New Year honours for optical leaders
An ophthalmic surgeon and a SeeAbility development officer have been recognised in the New Year honours list
02 January 2018
Consultant ophthalmic surgeon at Sussex Eye Hospital, Professor Christopher Liu, has been made an Officer of the Order of the British Empire (OBE).
The Hove-based surgeon was awarded the OBE for his services to ophthalmology. Professor Liu has held a variety of positions with the Royal College of Ophthalmologists, including as a member of the council and more recently as a trustee.
Speaking about the honour, Professor Liu said: “I am overjoyed with being appointed OBE and humbly accept the honour bestowed upon me on behalf of my team, my teachers, my colleagues, my many fellows and students, and my family.”

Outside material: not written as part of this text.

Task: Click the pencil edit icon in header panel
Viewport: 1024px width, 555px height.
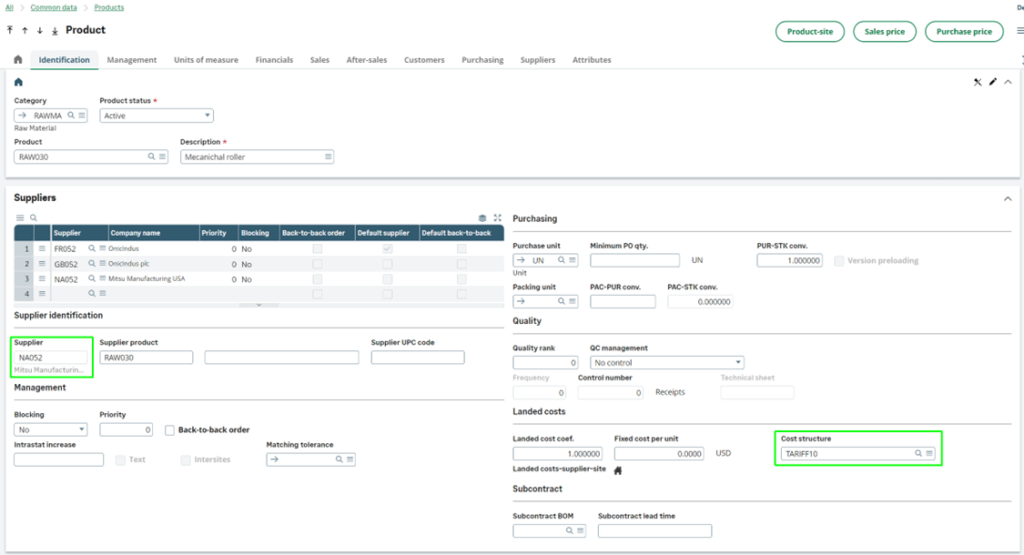Action: [993, 82]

Professor Liu is also an honorary clinical professor at Brighton and Sussex Medical School, and is a specialist in artificial cornea (keratoprostheses).
Chief executive at Brighton and Sussex University Hospitals NHS Trust, Marianne Griffiths, said: “Professor Liu’s pioneering eye surgery literally brings light into the lives of his patients. This honour is a welcome recognition of his outstanding work and the fantastic work of the Sussex Eye Hospital.”
Also, named in the New Year honours list is eye care and vision development officer at SeeAbility, Scott Watkin, who has been recognised as a Medallist of the Order of the British Empire.
Mr Watkin has been awarded the honour for his services to people with learning disabilities. In his role with SeeAbility, he offers support and advice to people with disabilities on how to look after their eyes.
The 36-year-old charity worker, who himself has learning disabilities and keratoconus, said he was surprised and excited to be given the honour.
“I was told I would live in a care home and now I am married and live independently. I will continue to make sure people with learning disabilities have a voice and can make a difference,” Mr Watkin said.
“I would like to thank everybody who has supported me, especially my colleagues at SeeAbility. They believed in me and knew that my learning disabilities would not stop me being able to do a good job,” he added.
Mr Watkin also holds positions on the board of Learning Disability England and as a visiting lecturer at the University of Hertfordshire.